= Via Portuensis =

Ancient Roman road

The Via Portuensis was an ancient Roman road, leading to the Portus constructed by Claudius on the right bank of the Tiber, at its mouth. It started from the Pons Aemilius, and the first part of its course is identical with that of the Via Campana. The Porta Portuensis of the Aurelian Walls had a double arch, probably owing to the amount of traffic it had to carry, but the divergence occurred a good deal further on, probably a mile from the gate. The Via Portuensis went to the right into hilly country, while the Via Campana kept to the valley of the Tiber. The roads rejoined at the modern Ponte Galeria.

With the growth of importance of the Via Portuensis from the time of Constantine onwards, that of the Via Ostiensis correspondingly decreased. Procopius, who describes how barges were dragged up the river by teams of oxen moving along it, must be describing the towpath, and not either the Via Portuensis or even the Via Campana, which is in many places at quite a considerable distance from the winding course of the river.

Its large amounts of traffic caused the road to be eventually reconstructed with two parallel roads: one for traffic going one way and the other for traffic going the other. It is considered to have been the world's first dual carriageway.
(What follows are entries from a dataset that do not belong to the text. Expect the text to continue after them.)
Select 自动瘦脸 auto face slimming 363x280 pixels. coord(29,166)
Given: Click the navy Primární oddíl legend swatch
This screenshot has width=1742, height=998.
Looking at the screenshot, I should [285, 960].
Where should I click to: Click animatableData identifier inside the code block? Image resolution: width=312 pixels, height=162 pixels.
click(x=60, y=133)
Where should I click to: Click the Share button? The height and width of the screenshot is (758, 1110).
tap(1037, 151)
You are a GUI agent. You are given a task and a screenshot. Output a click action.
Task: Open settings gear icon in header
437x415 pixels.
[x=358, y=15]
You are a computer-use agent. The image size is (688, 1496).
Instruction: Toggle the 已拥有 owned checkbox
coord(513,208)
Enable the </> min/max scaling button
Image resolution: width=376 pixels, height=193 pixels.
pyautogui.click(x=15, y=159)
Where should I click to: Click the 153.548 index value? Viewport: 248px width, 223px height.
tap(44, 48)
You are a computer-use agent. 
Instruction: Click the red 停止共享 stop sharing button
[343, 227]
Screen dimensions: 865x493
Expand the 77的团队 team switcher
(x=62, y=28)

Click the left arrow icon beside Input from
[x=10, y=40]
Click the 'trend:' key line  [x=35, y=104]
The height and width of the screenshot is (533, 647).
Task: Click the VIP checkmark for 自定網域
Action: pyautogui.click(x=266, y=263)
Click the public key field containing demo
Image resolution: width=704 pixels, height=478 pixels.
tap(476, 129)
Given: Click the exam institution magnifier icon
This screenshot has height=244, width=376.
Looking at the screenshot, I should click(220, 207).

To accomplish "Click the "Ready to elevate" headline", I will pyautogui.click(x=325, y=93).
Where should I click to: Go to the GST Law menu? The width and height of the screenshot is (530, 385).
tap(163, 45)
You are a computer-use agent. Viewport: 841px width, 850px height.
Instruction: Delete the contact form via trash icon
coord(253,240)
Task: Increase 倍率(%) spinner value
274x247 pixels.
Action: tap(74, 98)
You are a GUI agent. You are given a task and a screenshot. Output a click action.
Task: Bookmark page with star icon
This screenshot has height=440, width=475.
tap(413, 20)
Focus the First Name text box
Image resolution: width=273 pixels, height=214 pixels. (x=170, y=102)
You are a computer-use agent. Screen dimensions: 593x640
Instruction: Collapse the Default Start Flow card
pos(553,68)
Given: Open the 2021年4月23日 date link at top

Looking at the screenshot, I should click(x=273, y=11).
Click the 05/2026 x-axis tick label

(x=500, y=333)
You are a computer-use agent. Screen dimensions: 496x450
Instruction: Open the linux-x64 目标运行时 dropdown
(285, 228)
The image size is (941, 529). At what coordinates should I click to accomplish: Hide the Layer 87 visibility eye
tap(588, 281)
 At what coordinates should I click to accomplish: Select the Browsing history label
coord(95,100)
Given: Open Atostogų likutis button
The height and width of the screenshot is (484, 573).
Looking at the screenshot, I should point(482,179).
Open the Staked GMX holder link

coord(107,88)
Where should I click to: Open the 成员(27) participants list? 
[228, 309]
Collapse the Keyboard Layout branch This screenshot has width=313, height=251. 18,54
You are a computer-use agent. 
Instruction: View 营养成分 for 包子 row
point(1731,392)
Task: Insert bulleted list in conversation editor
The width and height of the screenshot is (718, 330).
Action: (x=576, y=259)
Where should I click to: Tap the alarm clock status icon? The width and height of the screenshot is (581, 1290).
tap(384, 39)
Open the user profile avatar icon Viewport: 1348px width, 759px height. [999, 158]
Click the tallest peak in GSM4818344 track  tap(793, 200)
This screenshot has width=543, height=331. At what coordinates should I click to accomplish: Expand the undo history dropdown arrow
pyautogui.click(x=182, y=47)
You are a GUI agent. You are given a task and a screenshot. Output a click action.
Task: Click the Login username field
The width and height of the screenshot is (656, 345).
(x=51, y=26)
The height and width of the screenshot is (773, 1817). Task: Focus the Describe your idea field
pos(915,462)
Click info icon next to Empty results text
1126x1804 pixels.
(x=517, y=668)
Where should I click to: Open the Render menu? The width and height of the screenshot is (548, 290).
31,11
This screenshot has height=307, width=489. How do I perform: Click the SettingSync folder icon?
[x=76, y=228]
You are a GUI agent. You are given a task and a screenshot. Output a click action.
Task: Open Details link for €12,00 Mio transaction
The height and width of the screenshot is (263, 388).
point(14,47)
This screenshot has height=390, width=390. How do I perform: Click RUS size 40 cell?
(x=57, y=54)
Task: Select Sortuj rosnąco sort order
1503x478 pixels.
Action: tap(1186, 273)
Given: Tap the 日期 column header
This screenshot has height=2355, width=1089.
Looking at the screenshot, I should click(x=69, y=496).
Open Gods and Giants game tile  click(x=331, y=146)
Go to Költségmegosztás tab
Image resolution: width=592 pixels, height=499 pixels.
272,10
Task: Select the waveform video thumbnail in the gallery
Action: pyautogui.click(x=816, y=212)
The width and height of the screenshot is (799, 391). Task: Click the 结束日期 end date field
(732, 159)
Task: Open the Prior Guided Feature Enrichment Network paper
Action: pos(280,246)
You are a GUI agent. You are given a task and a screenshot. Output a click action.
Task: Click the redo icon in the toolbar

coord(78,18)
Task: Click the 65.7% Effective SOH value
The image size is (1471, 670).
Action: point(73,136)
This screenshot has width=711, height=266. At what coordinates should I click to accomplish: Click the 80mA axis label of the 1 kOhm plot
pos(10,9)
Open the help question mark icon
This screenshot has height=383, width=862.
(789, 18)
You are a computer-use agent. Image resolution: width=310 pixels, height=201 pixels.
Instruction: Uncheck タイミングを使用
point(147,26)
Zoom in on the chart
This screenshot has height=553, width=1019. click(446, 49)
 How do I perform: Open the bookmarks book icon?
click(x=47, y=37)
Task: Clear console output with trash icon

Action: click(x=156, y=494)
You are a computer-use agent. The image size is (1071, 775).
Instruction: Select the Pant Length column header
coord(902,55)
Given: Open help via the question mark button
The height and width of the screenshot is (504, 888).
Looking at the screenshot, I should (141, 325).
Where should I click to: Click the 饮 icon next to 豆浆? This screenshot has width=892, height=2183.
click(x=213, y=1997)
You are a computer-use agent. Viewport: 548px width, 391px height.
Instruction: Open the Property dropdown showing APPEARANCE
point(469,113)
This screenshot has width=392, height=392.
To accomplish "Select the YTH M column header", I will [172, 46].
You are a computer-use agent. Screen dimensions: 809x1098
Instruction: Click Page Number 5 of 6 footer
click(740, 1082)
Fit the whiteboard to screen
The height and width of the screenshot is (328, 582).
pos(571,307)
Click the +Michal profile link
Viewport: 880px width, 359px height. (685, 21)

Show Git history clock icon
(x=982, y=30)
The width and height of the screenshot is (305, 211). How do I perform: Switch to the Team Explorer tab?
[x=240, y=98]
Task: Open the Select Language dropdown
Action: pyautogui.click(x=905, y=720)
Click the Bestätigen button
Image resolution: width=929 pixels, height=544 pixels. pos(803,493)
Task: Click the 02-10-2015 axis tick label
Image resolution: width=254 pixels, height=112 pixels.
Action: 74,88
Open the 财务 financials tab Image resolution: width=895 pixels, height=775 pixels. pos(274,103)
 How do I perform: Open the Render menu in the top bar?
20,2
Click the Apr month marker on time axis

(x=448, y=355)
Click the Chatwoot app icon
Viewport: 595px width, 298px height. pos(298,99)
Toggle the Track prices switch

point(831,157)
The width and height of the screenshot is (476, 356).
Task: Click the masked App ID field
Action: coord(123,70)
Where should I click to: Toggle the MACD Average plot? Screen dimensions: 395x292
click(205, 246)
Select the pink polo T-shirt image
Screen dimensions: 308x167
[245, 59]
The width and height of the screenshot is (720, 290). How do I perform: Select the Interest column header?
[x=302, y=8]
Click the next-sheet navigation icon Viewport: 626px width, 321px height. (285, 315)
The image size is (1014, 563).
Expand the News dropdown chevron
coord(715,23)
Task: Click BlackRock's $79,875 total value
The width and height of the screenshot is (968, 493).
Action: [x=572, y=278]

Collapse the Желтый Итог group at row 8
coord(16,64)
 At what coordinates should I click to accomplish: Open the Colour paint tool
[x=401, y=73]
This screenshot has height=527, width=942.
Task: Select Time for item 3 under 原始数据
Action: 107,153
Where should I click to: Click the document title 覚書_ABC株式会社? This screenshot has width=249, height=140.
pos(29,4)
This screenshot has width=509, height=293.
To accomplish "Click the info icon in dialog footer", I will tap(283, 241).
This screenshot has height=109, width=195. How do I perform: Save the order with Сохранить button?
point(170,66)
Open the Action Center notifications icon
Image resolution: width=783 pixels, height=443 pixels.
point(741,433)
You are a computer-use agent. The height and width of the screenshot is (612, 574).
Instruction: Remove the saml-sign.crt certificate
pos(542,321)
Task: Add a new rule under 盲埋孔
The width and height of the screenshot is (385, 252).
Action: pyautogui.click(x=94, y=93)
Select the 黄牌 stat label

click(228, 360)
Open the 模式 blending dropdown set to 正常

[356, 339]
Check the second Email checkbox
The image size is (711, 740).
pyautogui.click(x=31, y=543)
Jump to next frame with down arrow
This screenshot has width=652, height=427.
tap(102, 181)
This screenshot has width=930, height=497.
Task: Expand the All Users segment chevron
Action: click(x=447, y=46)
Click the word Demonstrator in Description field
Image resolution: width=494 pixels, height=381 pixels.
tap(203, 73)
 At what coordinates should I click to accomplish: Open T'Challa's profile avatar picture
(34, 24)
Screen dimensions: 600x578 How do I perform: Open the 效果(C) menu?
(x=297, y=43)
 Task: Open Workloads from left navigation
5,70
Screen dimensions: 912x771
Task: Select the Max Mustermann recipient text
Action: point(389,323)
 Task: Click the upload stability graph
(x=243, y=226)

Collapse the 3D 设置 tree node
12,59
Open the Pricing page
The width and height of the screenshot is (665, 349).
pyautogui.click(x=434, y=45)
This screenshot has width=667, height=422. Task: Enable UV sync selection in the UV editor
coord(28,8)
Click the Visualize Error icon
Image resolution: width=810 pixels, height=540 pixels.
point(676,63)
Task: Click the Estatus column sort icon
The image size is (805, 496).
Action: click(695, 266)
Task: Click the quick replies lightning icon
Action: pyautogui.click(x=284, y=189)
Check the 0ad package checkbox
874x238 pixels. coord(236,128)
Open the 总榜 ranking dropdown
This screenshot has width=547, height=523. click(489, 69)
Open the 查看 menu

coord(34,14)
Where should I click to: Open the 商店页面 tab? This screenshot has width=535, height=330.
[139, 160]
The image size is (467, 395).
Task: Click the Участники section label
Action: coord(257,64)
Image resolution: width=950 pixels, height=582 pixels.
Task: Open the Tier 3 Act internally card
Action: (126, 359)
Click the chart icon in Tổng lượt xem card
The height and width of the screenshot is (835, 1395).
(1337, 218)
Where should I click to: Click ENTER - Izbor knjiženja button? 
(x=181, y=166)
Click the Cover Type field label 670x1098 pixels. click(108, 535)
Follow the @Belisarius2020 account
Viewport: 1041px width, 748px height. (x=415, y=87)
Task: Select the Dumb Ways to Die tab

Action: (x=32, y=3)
Today Rome's Via Portuense follows a similar path. The road starts today from the Porta Portese and, after Ponte Galeria, ends in the comune of Fiumicino.

== Findings ==
A Latin plaque, dating from the early 2nd century AD, commemorates a Jewish woman named Regina as "obedient to the Law," and a bilingual Latin and Greek epitaph records a woman named Victorina, described as righteous, holy, and a lover of the commandments; her stone is adorned with a menorah, etrog and shofar.